───── TASK INPUTS

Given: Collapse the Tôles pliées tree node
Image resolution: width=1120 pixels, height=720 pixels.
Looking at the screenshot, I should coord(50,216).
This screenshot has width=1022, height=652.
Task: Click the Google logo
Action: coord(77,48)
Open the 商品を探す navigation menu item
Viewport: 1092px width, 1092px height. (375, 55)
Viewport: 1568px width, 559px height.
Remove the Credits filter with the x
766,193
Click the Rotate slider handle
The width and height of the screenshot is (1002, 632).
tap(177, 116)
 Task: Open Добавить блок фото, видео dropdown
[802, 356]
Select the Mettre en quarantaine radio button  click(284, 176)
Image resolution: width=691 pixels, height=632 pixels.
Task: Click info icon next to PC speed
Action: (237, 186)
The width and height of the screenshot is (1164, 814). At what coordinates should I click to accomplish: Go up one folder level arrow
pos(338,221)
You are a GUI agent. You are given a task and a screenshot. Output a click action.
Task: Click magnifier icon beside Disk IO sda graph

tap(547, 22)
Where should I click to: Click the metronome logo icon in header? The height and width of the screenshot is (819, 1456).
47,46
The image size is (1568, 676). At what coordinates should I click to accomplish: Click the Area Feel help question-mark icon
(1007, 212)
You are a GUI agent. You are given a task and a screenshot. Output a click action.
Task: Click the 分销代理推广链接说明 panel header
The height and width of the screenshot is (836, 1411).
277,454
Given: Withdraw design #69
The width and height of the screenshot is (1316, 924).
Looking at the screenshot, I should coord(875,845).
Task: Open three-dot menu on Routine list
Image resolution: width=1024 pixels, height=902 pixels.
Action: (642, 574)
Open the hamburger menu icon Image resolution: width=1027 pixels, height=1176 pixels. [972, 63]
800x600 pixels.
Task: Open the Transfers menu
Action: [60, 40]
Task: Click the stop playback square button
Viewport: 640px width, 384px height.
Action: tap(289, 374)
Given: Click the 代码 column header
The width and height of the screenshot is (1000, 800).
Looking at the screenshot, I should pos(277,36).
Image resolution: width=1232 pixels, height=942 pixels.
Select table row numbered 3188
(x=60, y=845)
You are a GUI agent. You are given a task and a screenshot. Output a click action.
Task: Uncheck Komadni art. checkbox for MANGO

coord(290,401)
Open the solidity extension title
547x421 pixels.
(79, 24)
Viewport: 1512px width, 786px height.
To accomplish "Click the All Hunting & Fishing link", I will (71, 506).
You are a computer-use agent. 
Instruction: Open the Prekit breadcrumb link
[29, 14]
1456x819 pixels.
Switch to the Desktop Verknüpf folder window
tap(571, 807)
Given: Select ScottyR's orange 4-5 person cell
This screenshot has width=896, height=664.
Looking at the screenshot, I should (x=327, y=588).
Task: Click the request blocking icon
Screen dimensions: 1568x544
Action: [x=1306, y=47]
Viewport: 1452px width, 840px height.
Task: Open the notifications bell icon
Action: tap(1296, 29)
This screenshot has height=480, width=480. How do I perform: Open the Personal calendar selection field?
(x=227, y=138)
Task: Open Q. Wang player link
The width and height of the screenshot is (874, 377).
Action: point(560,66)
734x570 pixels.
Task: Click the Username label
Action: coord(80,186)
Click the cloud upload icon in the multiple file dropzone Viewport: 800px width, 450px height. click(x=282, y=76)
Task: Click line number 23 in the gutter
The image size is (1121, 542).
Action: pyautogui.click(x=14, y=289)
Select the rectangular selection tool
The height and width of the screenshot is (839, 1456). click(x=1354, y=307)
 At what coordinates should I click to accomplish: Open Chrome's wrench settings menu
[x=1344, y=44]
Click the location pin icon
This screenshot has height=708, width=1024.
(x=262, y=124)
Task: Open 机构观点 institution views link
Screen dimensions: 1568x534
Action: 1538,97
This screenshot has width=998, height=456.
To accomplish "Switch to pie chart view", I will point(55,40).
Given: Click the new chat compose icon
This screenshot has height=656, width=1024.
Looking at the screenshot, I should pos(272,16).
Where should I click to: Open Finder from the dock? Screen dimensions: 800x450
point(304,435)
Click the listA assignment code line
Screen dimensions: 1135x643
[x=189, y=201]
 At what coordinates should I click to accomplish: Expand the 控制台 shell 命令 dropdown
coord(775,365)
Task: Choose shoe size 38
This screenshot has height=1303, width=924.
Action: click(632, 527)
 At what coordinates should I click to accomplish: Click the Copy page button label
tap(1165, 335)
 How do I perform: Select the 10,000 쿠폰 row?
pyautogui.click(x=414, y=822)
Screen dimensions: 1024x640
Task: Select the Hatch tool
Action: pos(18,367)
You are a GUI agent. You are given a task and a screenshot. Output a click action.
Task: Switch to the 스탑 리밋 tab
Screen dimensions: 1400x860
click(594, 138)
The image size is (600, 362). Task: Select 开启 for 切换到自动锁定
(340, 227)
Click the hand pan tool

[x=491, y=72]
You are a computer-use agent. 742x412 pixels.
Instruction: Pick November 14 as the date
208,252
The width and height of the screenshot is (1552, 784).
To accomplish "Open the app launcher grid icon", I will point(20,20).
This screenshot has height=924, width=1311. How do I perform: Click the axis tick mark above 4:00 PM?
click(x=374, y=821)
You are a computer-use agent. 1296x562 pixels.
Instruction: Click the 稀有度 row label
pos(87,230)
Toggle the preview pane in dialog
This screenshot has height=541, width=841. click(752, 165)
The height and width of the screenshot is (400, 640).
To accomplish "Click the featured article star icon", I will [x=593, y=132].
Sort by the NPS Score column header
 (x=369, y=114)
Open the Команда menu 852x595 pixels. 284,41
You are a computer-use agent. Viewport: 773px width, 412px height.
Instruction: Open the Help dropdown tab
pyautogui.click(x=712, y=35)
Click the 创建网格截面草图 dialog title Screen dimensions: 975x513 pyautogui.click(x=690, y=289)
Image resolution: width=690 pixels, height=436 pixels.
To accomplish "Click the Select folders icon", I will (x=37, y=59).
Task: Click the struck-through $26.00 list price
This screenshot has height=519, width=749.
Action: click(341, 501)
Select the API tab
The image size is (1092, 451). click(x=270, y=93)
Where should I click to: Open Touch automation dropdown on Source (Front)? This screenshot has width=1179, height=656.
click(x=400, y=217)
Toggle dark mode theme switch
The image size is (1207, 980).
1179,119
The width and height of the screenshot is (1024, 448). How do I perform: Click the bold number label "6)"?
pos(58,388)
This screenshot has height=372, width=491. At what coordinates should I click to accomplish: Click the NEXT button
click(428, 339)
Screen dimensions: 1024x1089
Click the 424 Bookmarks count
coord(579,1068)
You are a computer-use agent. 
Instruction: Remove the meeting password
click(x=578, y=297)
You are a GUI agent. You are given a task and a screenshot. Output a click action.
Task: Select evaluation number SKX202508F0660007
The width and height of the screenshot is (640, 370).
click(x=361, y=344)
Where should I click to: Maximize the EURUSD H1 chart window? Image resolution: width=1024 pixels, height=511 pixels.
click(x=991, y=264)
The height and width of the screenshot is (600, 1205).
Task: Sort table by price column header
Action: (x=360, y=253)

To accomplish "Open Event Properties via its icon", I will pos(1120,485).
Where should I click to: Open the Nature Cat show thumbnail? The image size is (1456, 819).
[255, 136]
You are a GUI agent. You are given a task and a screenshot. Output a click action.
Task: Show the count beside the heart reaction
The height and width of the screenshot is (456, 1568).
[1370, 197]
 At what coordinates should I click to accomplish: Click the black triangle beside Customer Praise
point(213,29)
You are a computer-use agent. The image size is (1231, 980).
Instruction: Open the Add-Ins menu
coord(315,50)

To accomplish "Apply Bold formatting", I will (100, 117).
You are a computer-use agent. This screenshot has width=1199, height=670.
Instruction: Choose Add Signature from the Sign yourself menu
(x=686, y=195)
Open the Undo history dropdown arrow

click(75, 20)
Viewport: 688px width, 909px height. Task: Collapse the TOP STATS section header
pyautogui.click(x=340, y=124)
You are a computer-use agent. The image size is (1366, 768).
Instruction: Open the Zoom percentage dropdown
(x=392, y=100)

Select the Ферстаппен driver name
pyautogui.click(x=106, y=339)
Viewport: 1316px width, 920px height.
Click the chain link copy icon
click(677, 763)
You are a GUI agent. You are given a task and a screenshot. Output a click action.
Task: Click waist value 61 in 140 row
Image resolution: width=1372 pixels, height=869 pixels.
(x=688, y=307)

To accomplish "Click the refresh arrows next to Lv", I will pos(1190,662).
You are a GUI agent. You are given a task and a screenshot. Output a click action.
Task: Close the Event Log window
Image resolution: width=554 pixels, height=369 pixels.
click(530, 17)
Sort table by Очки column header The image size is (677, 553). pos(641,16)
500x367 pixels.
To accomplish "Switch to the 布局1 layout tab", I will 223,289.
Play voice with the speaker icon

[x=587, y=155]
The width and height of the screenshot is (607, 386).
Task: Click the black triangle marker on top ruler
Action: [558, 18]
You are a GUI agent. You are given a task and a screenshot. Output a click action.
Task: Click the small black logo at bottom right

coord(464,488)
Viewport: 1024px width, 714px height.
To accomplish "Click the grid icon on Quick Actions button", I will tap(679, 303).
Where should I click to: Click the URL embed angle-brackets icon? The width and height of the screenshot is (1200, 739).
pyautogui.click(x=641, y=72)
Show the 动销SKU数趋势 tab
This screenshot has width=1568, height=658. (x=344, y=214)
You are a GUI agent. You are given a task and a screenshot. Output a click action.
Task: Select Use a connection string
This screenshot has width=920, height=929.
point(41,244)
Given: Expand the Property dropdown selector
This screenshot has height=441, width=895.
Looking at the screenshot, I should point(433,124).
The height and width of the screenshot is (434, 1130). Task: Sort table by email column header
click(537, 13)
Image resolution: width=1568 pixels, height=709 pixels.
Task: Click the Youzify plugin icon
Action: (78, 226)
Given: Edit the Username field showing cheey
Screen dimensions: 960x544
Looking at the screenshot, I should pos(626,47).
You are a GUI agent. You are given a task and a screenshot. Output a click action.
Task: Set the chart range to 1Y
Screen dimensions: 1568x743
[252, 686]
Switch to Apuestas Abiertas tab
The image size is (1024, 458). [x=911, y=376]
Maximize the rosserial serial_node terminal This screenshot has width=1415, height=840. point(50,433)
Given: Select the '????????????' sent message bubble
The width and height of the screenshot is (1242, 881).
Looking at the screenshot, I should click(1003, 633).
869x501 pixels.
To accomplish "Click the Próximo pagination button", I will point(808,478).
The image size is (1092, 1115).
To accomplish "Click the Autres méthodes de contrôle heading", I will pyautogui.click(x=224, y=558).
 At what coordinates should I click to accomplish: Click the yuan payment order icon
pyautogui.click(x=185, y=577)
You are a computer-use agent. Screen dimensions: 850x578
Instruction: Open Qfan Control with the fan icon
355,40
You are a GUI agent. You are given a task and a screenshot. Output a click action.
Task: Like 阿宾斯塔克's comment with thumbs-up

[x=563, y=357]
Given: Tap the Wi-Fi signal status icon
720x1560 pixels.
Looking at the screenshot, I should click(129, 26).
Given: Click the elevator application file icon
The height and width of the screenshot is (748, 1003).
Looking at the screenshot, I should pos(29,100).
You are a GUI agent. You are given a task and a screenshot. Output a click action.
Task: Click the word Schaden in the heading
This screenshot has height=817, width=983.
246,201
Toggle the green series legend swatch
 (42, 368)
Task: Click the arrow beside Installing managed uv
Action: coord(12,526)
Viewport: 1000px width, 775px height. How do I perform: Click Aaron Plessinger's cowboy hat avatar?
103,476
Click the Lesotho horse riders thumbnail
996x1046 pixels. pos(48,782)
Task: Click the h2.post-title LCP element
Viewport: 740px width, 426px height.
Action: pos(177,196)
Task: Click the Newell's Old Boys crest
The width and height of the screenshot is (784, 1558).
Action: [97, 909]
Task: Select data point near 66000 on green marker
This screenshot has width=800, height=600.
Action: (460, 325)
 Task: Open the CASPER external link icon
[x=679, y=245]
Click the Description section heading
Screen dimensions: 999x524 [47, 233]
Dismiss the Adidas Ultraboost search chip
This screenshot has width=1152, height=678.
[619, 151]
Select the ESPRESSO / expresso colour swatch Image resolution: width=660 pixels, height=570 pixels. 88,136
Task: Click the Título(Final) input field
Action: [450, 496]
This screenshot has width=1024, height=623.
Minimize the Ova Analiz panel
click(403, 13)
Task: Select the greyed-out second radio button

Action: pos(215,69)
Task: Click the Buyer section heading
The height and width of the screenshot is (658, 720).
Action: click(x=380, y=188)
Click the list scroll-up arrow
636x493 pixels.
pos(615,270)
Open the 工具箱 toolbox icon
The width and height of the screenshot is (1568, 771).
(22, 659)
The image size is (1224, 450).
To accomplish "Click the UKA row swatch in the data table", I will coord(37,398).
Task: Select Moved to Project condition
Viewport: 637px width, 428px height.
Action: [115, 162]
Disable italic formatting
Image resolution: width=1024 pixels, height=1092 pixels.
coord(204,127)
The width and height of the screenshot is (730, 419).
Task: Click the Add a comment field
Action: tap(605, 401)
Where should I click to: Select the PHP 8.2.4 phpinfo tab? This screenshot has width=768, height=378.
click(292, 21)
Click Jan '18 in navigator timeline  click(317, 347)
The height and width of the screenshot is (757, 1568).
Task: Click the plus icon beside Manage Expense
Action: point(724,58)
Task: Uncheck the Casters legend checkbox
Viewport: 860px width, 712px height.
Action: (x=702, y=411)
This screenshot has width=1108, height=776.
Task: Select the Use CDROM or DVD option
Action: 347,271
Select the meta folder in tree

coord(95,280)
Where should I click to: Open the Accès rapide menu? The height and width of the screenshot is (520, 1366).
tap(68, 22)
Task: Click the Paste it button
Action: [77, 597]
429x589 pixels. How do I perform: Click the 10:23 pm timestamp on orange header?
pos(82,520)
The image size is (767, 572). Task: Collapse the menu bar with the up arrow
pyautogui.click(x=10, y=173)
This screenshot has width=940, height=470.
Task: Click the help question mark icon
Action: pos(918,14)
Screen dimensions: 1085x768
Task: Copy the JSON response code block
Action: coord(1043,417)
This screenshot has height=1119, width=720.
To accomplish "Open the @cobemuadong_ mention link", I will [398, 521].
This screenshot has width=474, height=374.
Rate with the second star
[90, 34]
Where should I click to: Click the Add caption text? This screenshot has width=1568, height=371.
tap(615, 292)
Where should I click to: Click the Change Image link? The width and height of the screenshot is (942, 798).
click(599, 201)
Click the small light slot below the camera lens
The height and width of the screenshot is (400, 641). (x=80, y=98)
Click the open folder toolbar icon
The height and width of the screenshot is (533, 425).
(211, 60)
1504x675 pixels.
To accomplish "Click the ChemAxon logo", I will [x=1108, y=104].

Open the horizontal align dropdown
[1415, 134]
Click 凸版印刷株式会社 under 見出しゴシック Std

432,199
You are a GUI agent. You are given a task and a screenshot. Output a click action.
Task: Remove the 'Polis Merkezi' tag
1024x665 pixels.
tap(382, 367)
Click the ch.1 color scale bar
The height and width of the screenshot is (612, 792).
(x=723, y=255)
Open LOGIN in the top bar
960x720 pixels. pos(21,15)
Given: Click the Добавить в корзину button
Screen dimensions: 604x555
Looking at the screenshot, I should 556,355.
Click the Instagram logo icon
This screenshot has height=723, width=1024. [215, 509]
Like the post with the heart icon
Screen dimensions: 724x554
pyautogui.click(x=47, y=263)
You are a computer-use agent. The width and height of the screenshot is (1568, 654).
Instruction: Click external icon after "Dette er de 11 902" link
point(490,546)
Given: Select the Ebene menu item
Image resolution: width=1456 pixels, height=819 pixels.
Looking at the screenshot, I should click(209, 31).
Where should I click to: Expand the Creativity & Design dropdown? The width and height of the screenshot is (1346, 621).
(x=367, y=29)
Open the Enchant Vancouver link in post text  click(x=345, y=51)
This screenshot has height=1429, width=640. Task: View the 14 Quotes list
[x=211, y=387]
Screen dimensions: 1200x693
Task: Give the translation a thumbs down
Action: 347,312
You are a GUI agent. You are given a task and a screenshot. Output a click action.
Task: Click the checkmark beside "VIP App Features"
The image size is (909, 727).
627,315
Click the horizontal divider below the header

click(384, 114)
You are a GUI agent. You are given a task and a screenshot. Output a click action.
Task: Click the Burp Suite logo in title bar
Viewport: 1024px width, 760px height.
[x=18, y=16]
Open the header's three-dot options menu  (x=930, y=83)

──────────

● **TASK DIRECTIONS**: Once the line with "Viewport: 688px width, 909px" is found in the records above, print exactly that line and every line after it through the line with "Viewport: 1316px width, 920px height.".

● **OUTPUT FOR THIS EXERCISE**:
Viewport: 688px width, 909px height. Task: Collapse the TOP STATS section header
pyautogui.click(x=340, y=124)
You are a computer-use agent. The image size is (1366, 768).
Instruction: Open the Zoom percentage dropdown
(x=392, y=100)

Select the Ферстаппен driver name
pyautogui.click(x=106, y=339)
Viewport: 1316px width, 920px height.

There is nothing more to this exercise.